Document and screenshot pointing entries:
--------------------
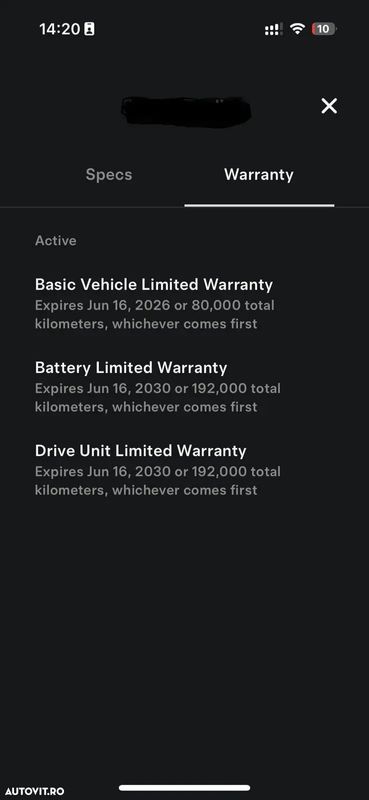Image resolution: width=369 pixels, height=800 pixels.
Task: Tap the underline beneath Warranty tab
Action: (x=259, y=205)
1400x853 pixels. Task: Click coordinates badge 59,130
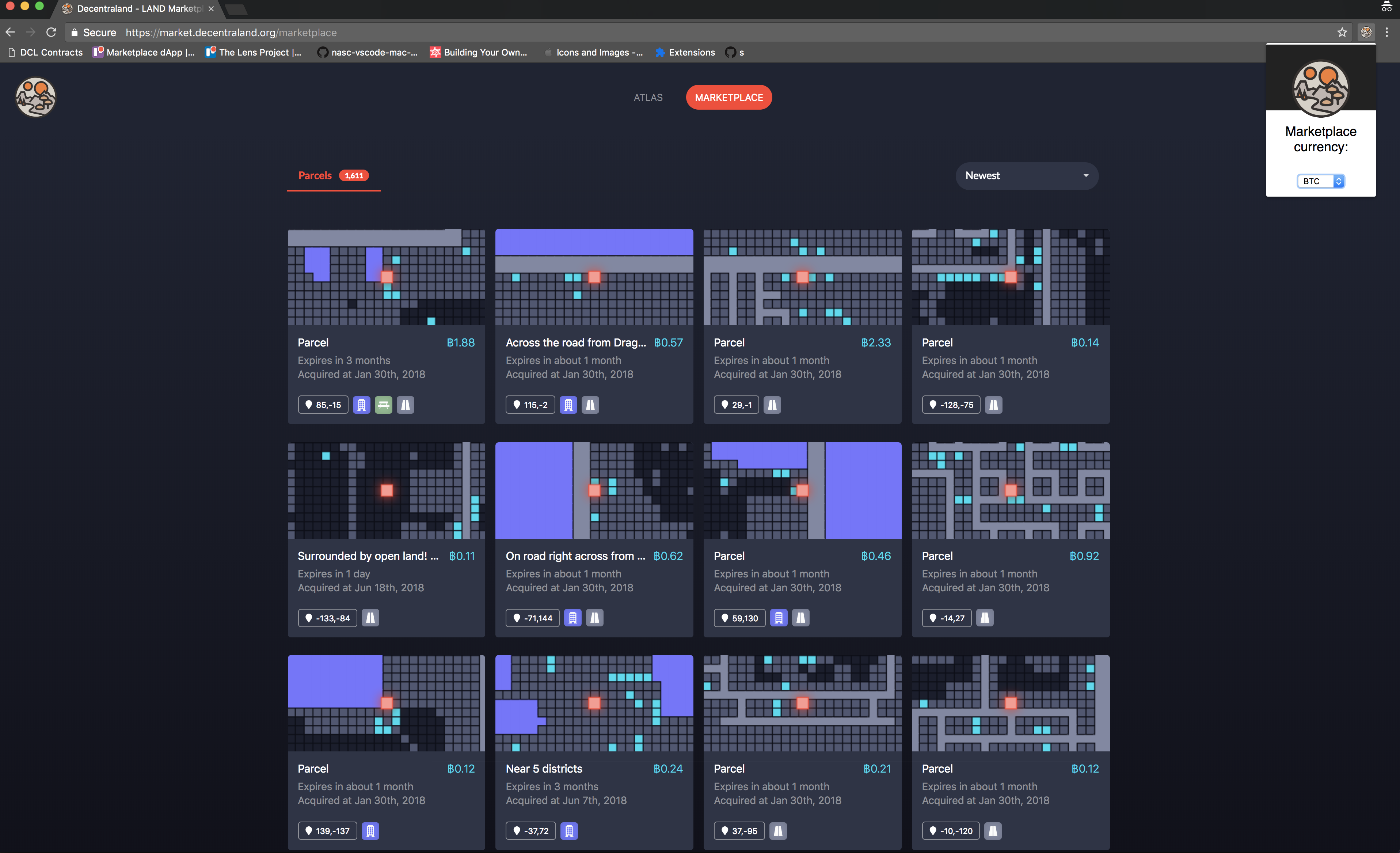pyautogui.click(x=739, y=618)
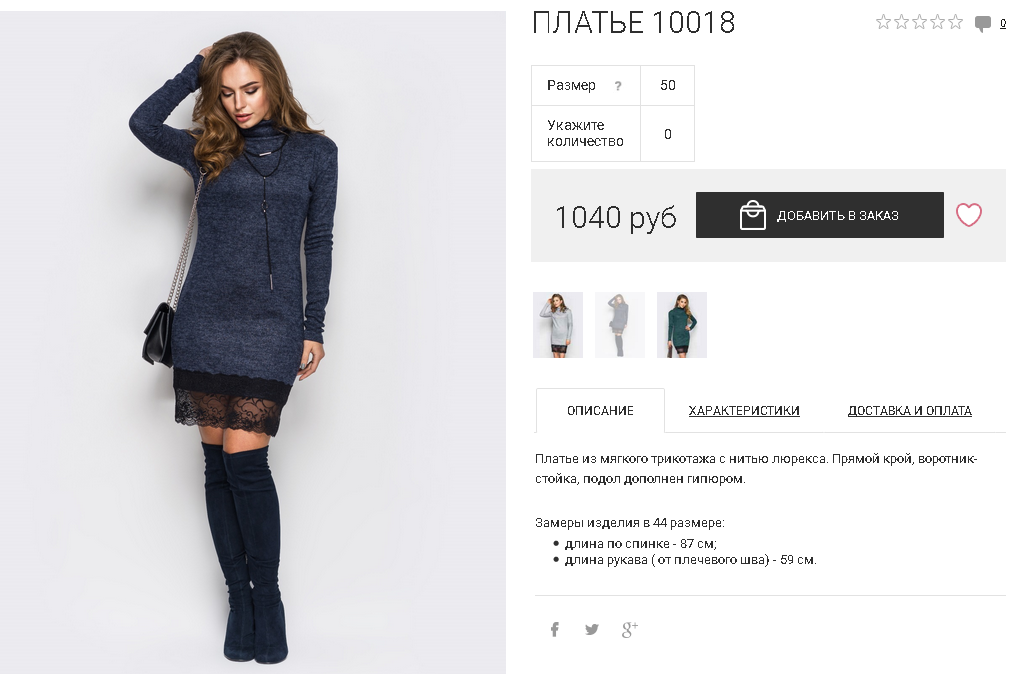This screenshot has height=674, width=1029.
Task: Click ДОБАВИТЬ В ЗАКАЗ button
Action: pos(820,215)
--------------------
Written request:
Format the lines above as a Markdown table with the columns Row and Line, numbering each non-blank line in order. Leave out the pictures.

Answer in full:
| Row | Line |
|---|---|
| 1 | Image resolution: width=369 pixels, height=800 pixels. |
| 2 | Task: Tap the underline beneath Warranty tab |
| 3 | Action: (x=259, y=205) |
| 4 | 1400x853 pixels. Task: Click coordinates badge 59,130 |
| 5 | pyautogui.click(x=739, y=618) |
| 6 | This screenshot has height=674, width=1029. |
| 7 | Task: Click ДОБАВИТЬ В ЗАКАЗ button |
| 8 | Action: pos(820,215) |